Primordiale Istanbul

Et alors que durant les mois de février et mars, Erdogan multipliait les meetings, allant jusqu'à en enchaîner cinq par jour, il est resté en retrait jusqu'à ces derniers jours. « Erdogan est seulement rentré dans la campagne parce qu'il a réalisé que Yildirim (le candidat de l'AKP, Parti de la justice et du développement, à la mairie d'Istanbul, NDLR) pouvait perdre, analyse la politologue. C'est clairement plus qu'une simple élection locale, c'est un référendum sur son pouvoir, sa force. » De fait, si Erdogan était particulièrement confiant il y a deux mois, les jours passant, l'électorat a semblé lui échapper. Un sondage publié dans la semaine donnait au candidat de l'opposition, Ekrem Imamoglu, 8 % d'avance.

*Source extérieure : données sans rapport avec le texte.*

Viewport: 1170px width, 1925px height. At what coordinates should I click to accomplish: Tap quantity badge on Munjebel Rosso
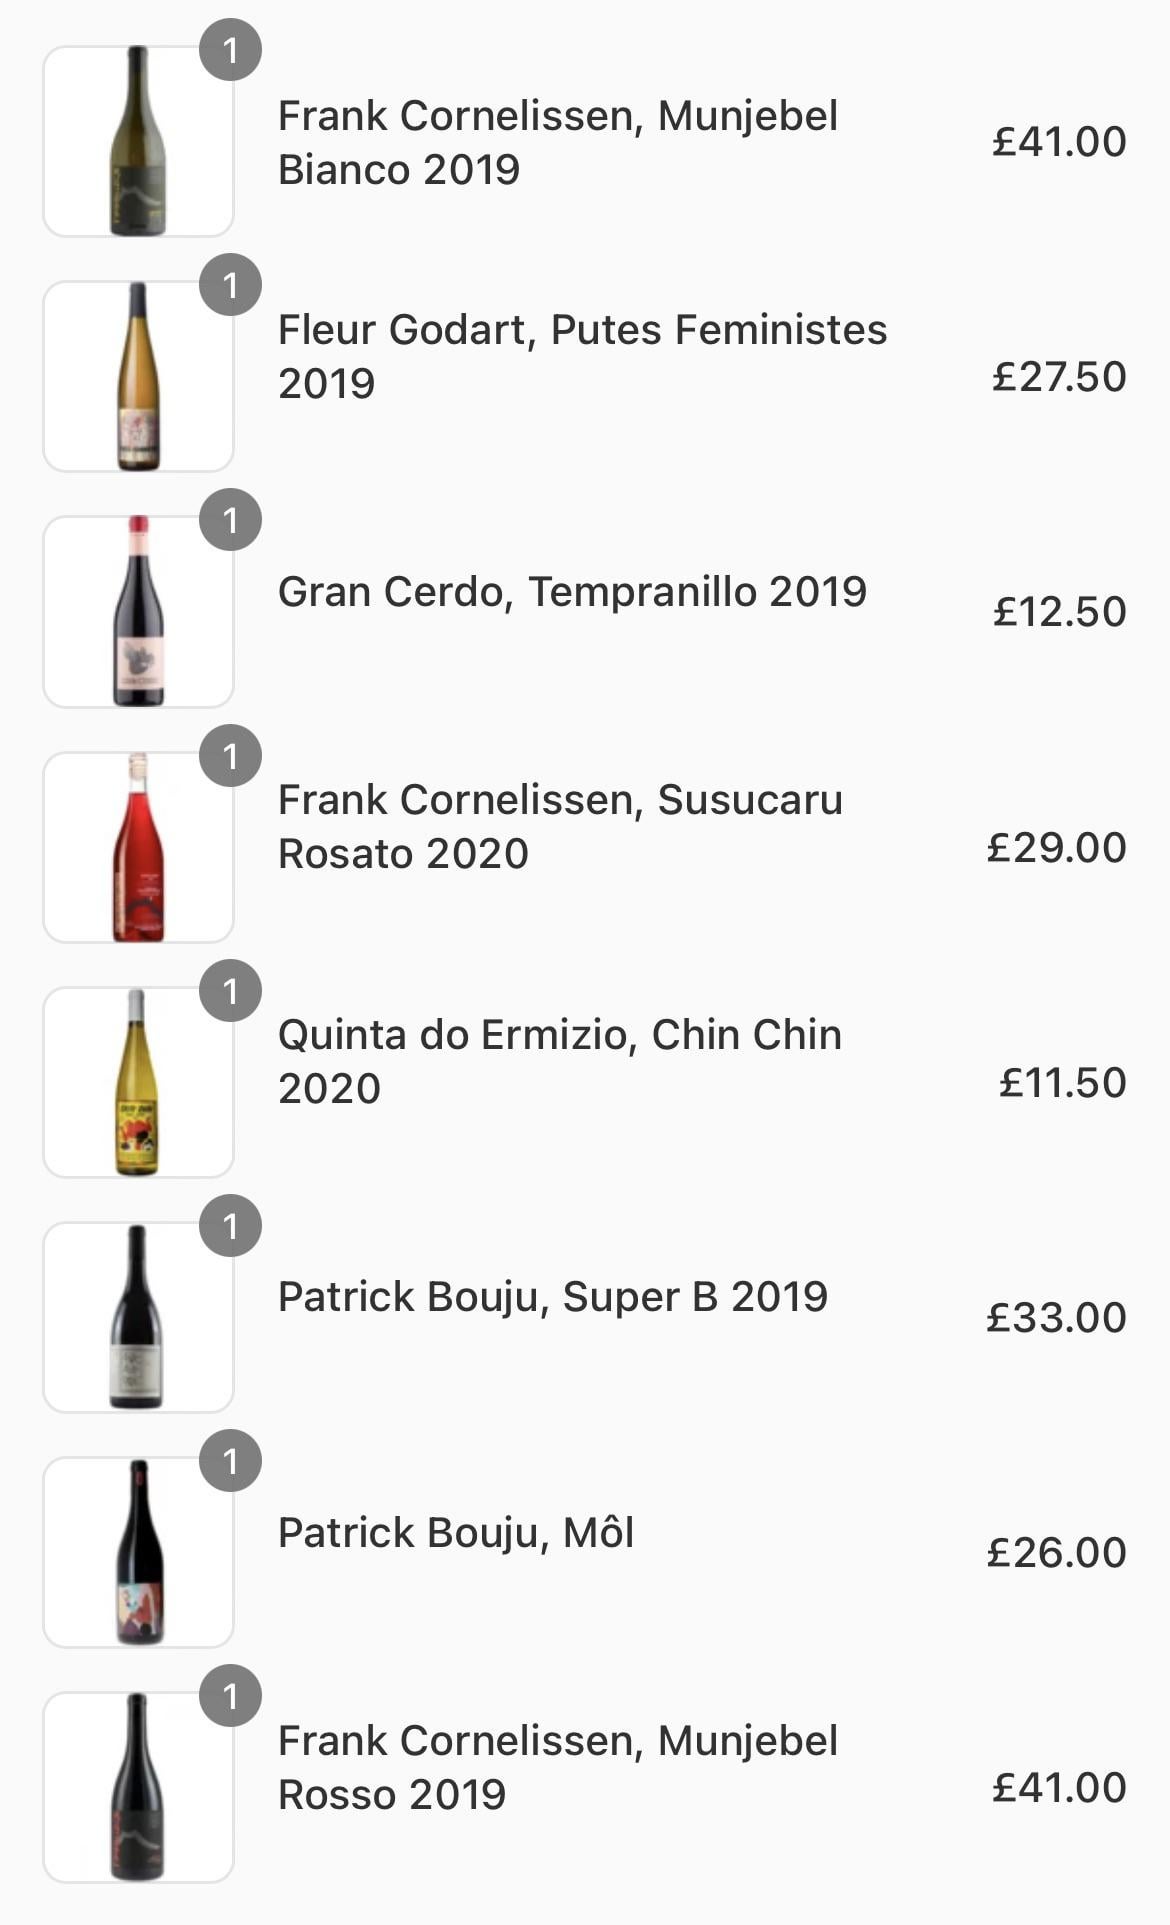tap(230, 1696)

Alors en l'espace de quelques jours, Recep Tayyip Erdogan a induit qu'Imamoglu ne pourrait pas être élu maire, du fait d'une plainte en justice, l'a comparé au dirigeant égyptien Sissi ou l'a accusé de terrorisme. « C'est un message envoyé aux électeurs conservateurs, qui pourraient hésiter à voter pour l'AKP, comprend Asli Aydinbatas. Une façon de leur dire “ne votez pas pour lui, il ne sera probablement pas maire très longtemps”. »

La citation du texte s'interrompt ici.